I have the following issue and literally tried everything already and cant figure out, what's the root cause of this, how it is explained, and then also how to maybe fix it.
Cable Router 192.168.0.1 <-> OpenWRT Linux router, 192.168.0.2 (WAN), 10.0.0.199 (LAN) <-> LAN 10.0.0.x
So I am using double NAT, masquerading the WAN port of the OpenWRT router.
The issue now is, that downloads randomly slow down on all Windows clients after a few seconds. Starting at max speed of 500mbit and then slow down rapidly to around 60-120mbit. Sometimes it randomly just works for 20 minutes or so and then is broken again. Also then it can happen the download randomly is just stuck at 5MB/s or something over and over again.
It seems to be a weird issue exclusively to Windows and with double NAT in this setup.
The total weird issue though is, that some servers don't trigger this issue, even on the Windows clients.

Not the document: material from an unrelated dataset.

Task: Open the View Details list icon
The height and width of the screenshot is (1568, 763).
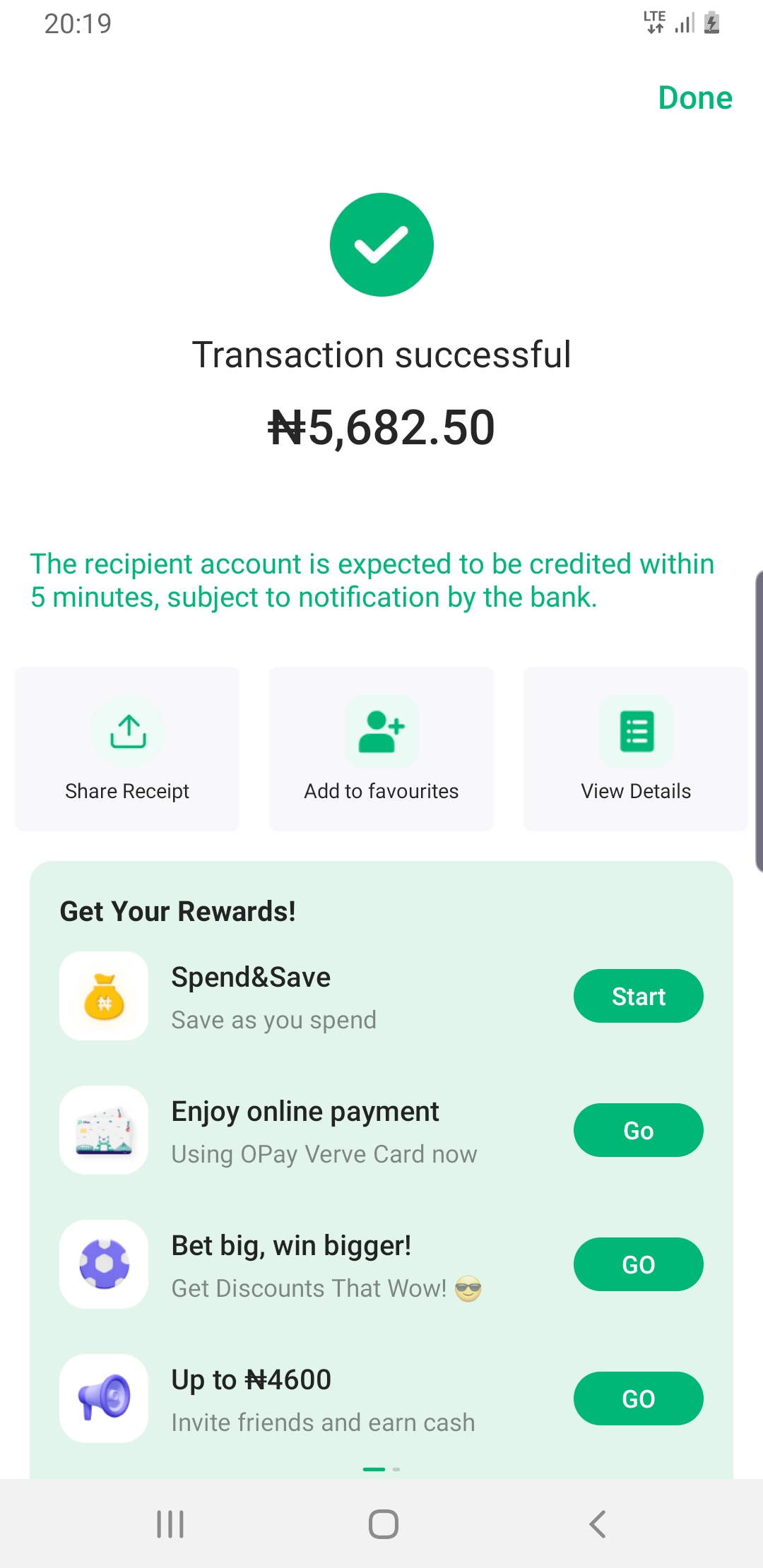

The issue does not happen directly on the OpenWRT routet itself, or from a Linux client on LAN side. Just on all Windows 10 clients.
I have totally no idea, how this could be explained.

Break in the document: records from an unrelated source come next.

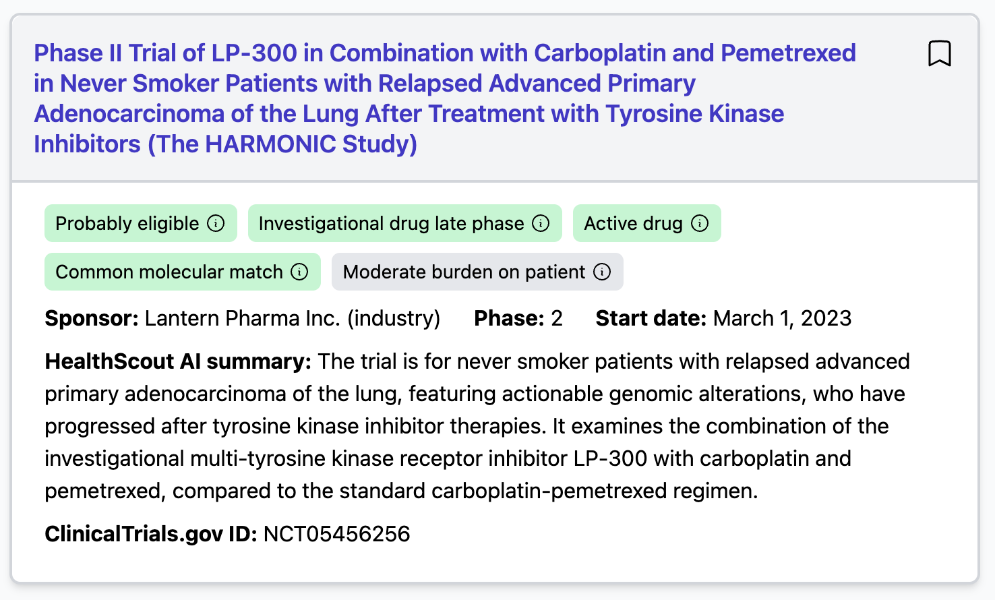Open info icon for Investigational drug late phase

(x=541, y=224)
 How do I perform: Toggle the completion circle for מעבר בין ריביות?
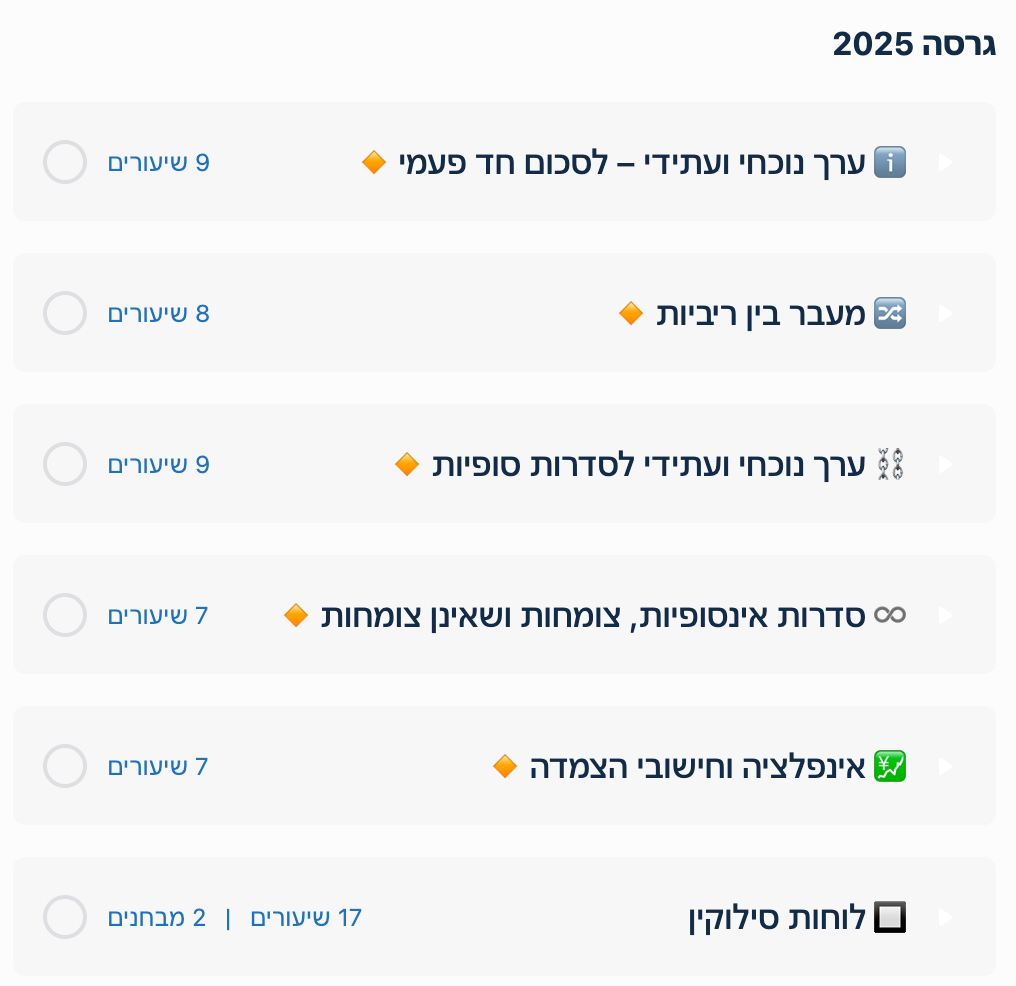pos(65,313)
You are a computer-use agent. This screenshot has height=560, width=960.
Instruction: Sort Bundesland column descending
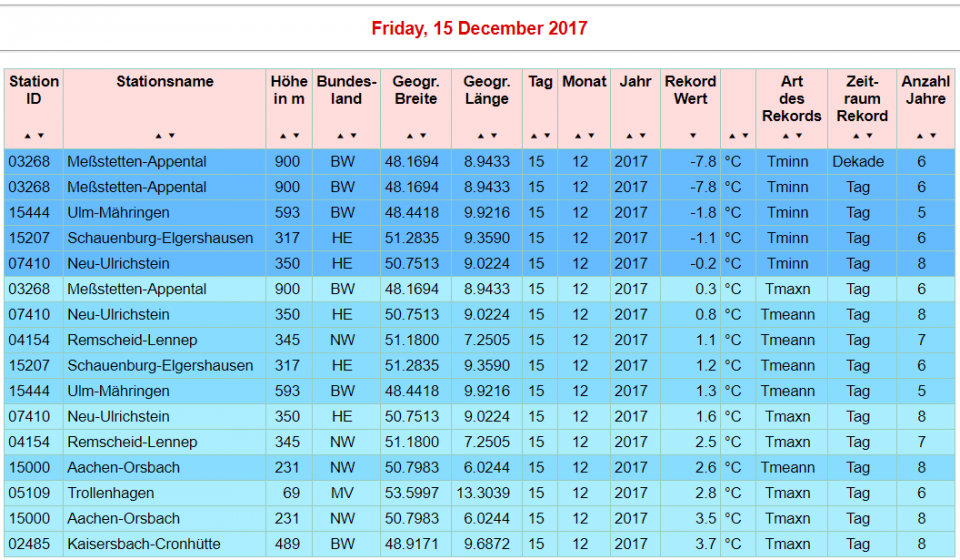pyautogui.click(x=353, y=136)
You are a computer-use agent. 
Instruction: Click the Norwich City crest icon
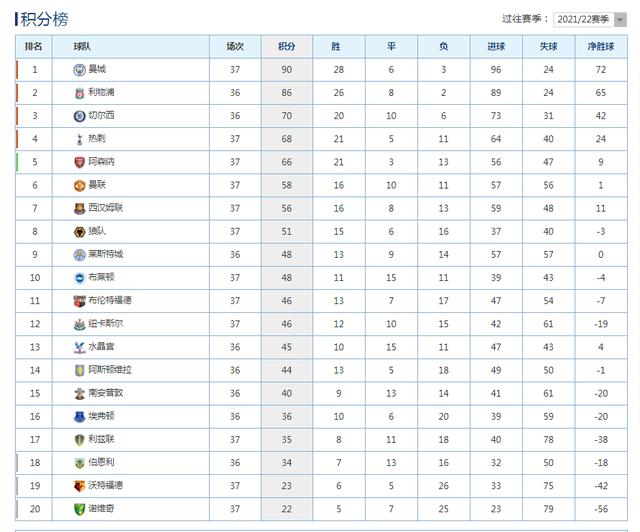pyautogui.click(x=79, y=509)
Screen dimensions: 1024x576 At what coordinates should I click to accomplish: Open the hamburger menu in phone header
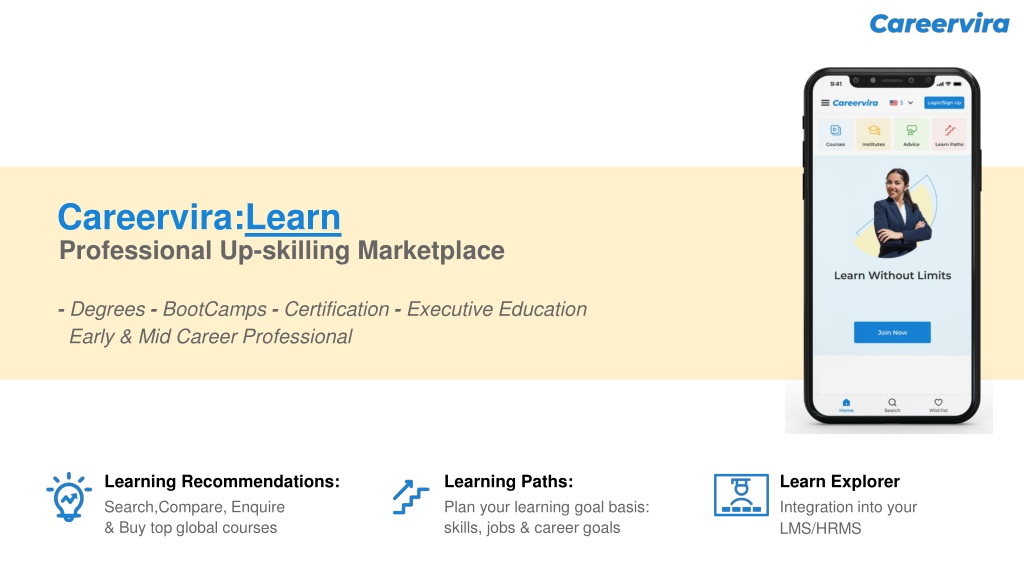[x=825, y=103]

I tried everything so far, including resetting the tcp stack of Windows with no change.
There is no SQM / QoS set up on the OpenWRT router.
My theory is, that is somehow has to do with the TCP receive window and the tcp autotuning algorithm of Windows. I am not an expert in this, so it would be welcome, if someone who is, could say something about it. I looked into it the past day and as I understand, there is no RWIN anymore you can set manually in Windows 10 and it just uses an autotune algorithm for the tcp receive window.

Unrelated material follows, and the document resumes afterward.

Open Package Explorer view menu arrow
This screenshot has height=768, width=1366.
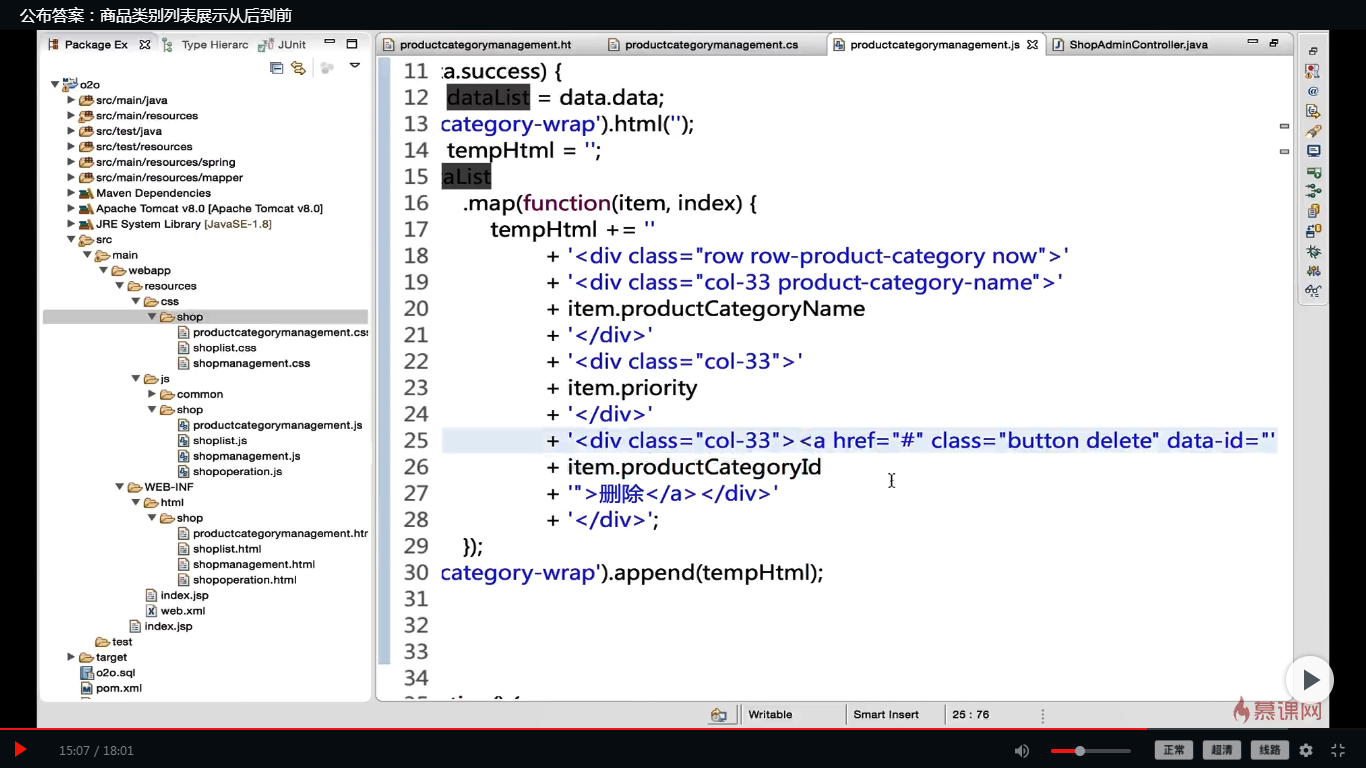354,66
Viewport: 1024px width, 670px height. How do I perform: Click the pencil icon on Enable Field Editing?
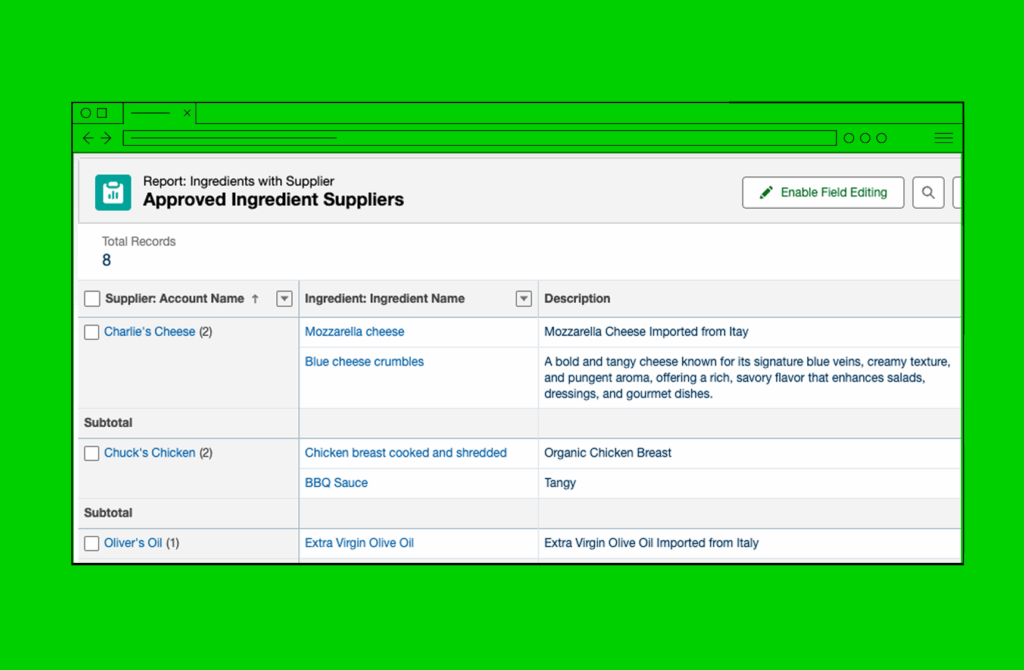tap(766, 193)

If I actually do a "netsh int tcp set global autotuninglevel=disabled" on the Windows clients, my download rate instantly become stuck at perfectly same rate of 3MB/s and never goes over it. This is not normal too I think. And going back to the default value of "netsh int tcp set global autotuninglevel=normal" results in the issue above.
I read into the tcp autotuning algorithm and it seems to work like this, that it communicates with routers and the end server, so maybe here is the issue somehow, that OpenWRT or the double NAT somehow blocks this autotuning "talk" but I have no idea how. Or that the double NAT somehow interferences with it, that it adds some latency to the timestamp calculation of the autotuning calculation, and then Windows bumps down the TCP receive window on the fly and the above issue happens. This is just a theory of course I am not an expert in this. Anyone maybe can say something about it?
MS says about that: "When the receive window auto tuning feature is enabled, older routers, older firewalls, and older operating systems that are incompatible with the receive window auto tuning feature may sometimes cause slow data transfer or a loss of connectivity between Vista clients. When this occurs, users may experience slow performance. Or, the applications may crash. These older devices do not comply with the RFC 1323 standard. Some device manufacturers provide software that works around the hardware limitations."
If anyone have an idea, how this can be explained and fixed, I would be very welcomed about that!